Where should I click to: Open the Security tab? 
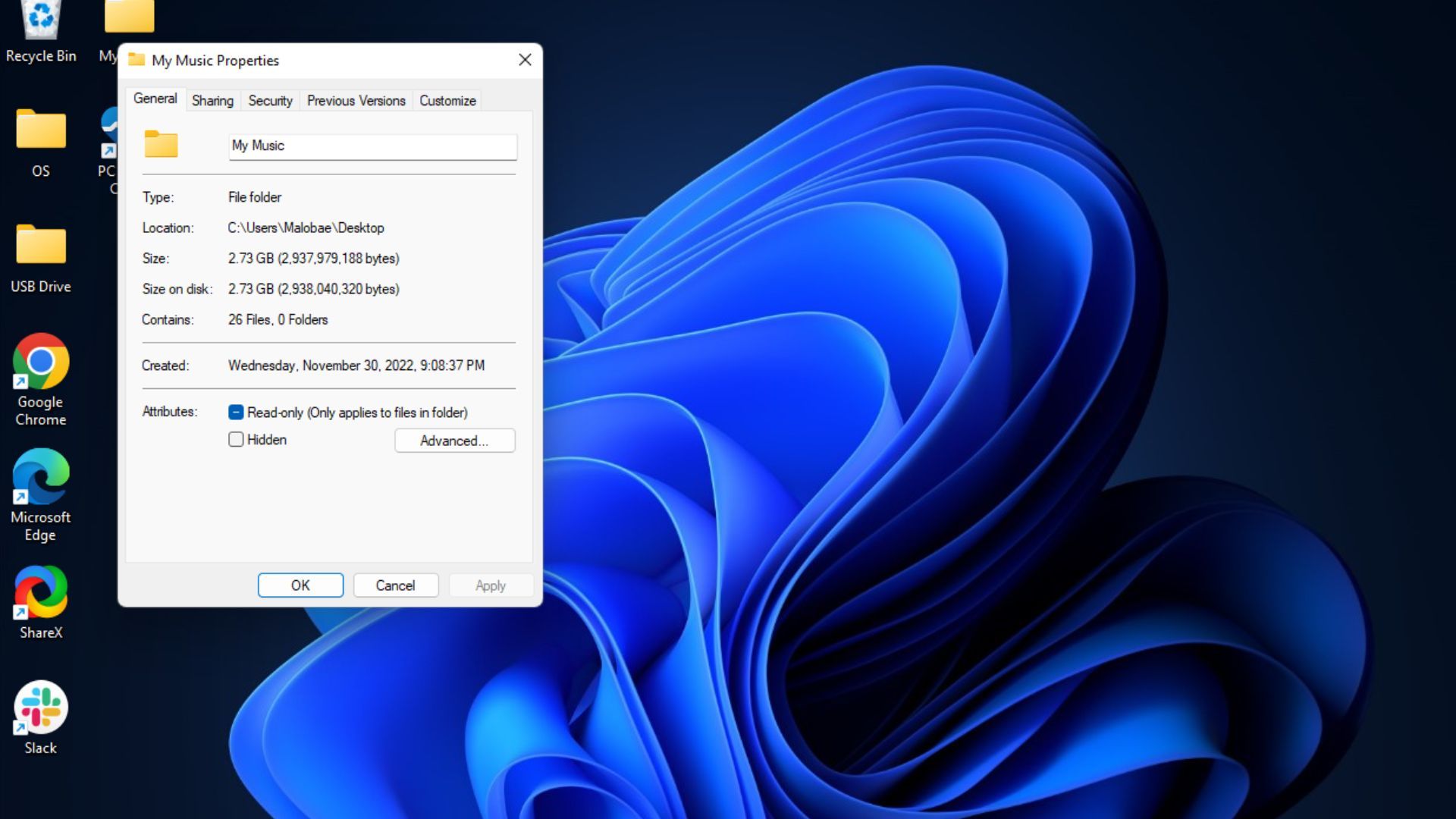269,100
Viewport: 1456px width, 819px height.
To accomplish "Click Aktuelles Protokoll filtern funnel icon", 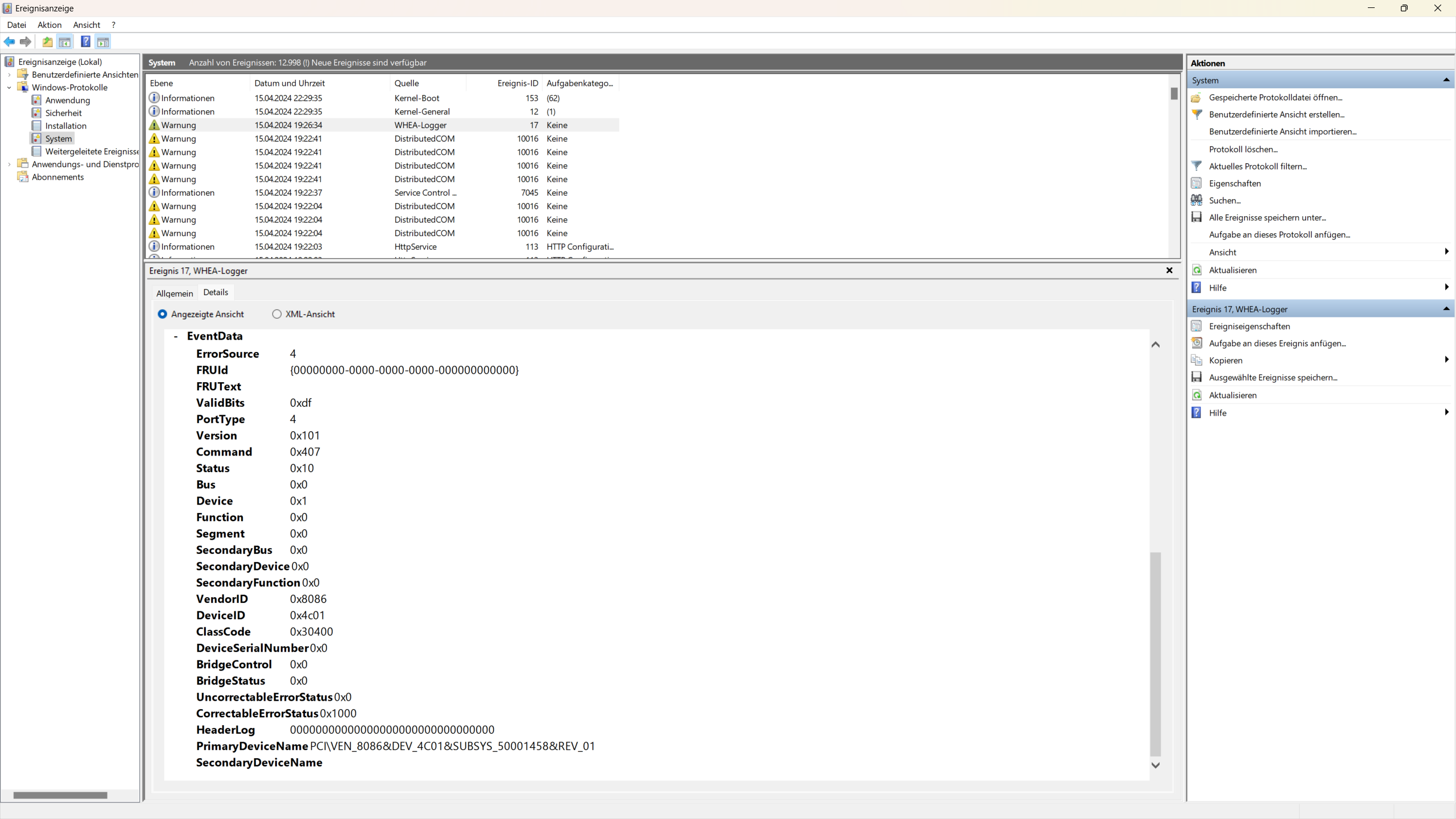I will [x=1197, y=166].
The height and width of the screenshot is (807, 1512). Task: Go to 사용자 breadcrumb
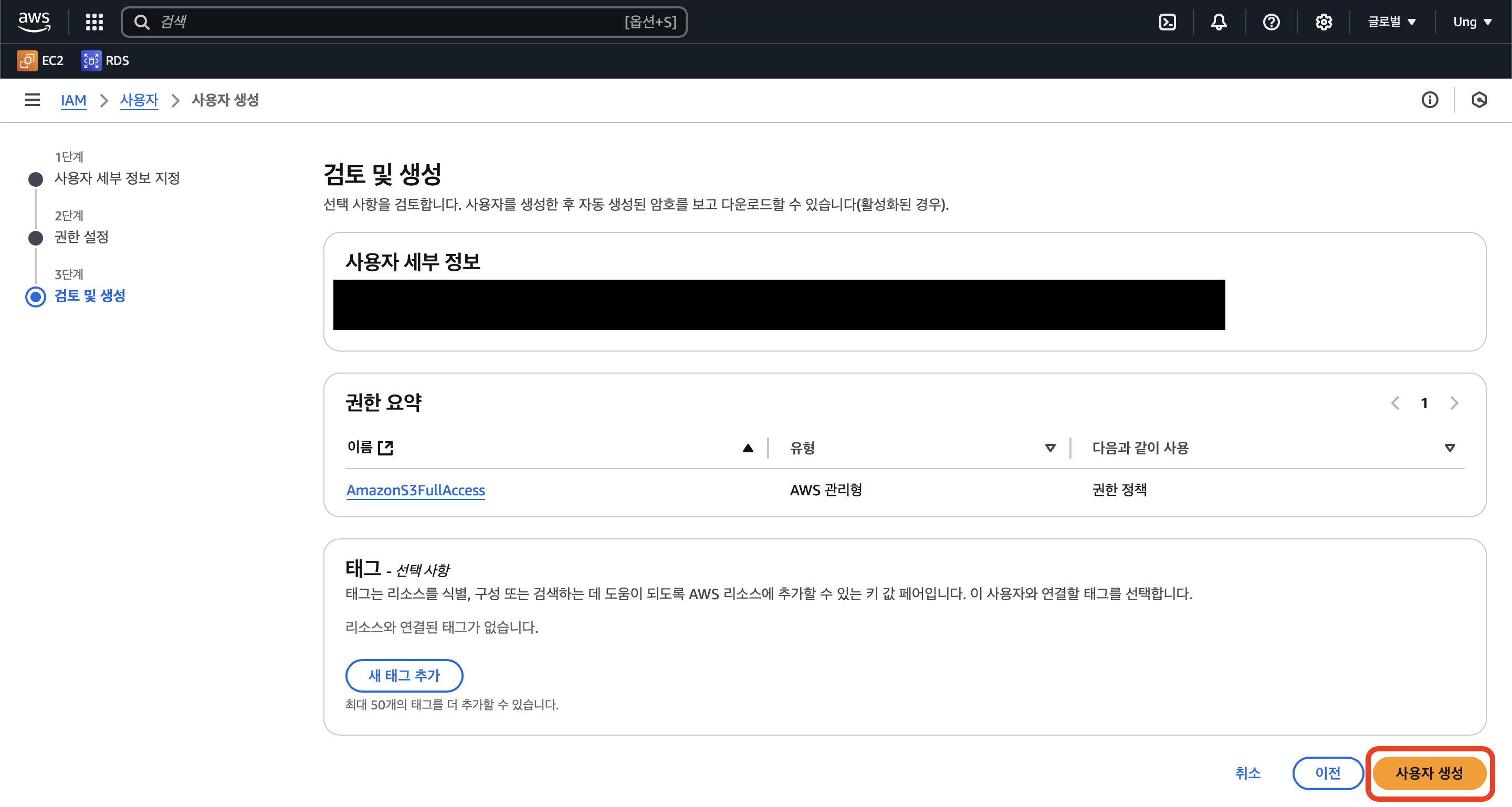pos(139,100)
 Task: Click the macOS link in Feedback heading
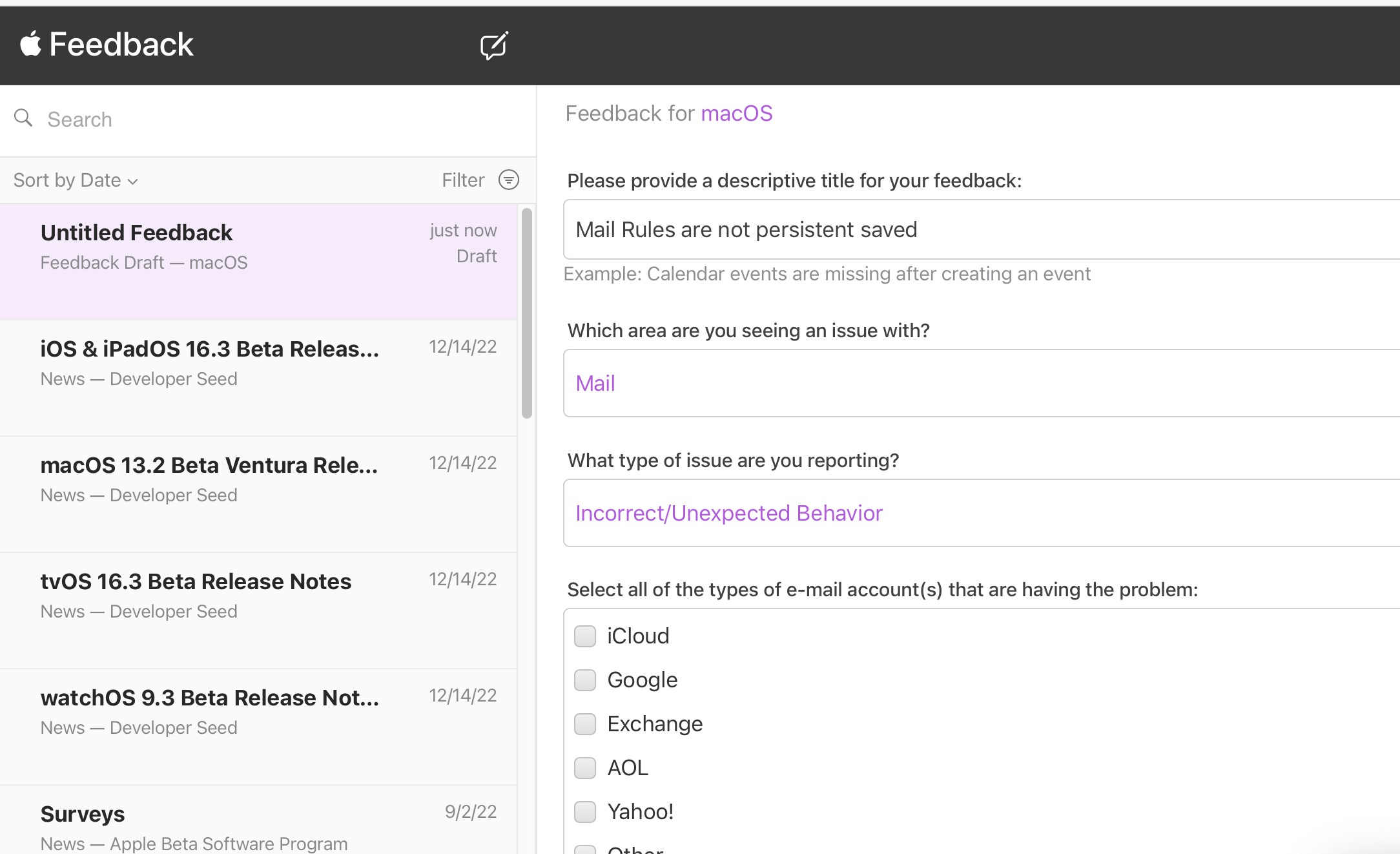(737, 114)
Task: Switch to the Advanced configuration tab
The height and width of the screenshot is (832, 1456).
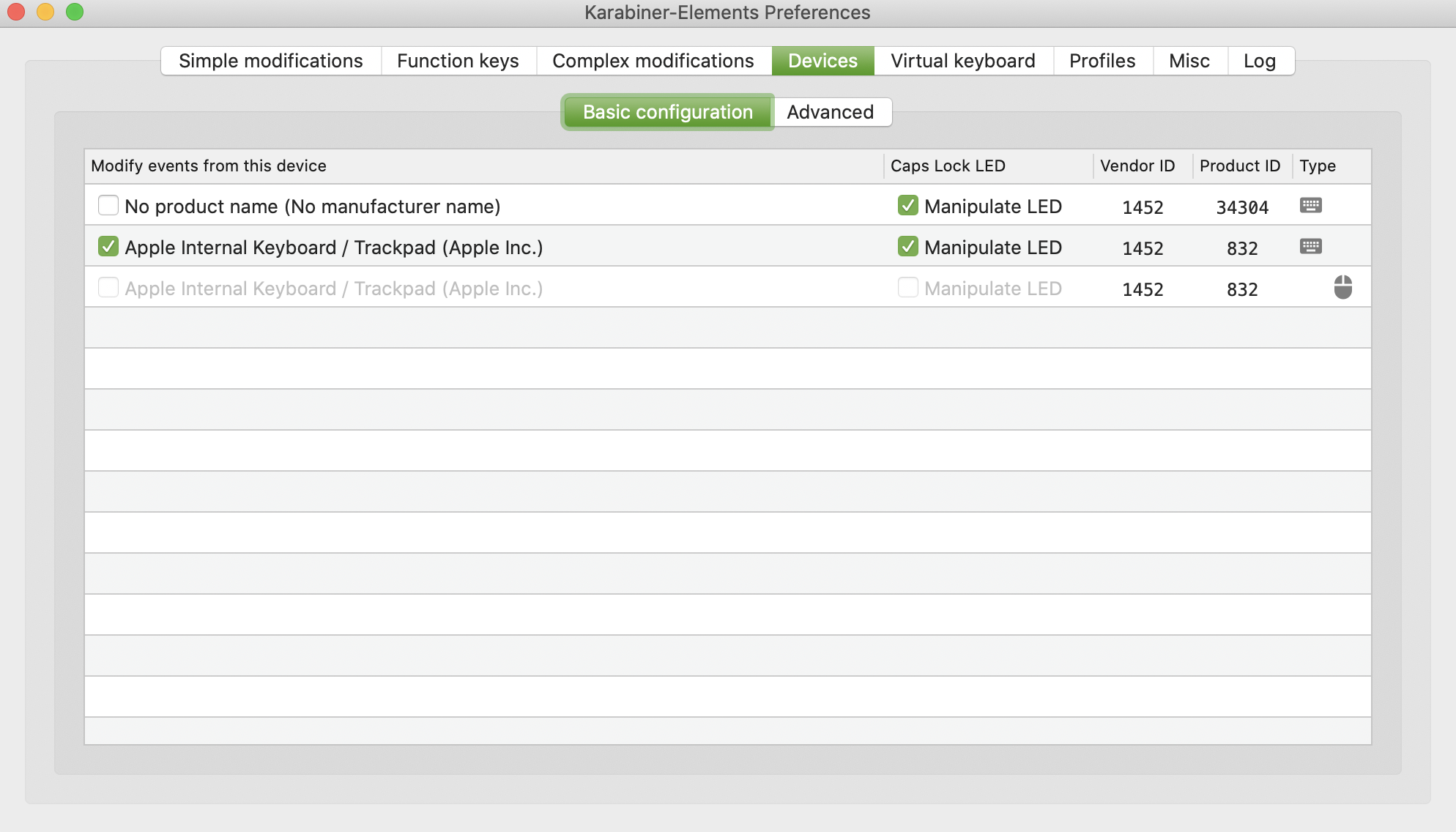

##############################

Pictures excluded, write out exactly and only the lines of the material from the one containing "The height and width of the screenshot is (807, 1512)." up to and including the last line.

RESPONSE
The height and width of the screenshot is (807, 1512). Task: Go to 사용자 breadcrumb
pos(139,100)
 Task: Click the macOS link in Feedback heading
(737, 114)
Task: Switch to the Advanced configuration tab
The height and width of the screenshot is (832, 1456).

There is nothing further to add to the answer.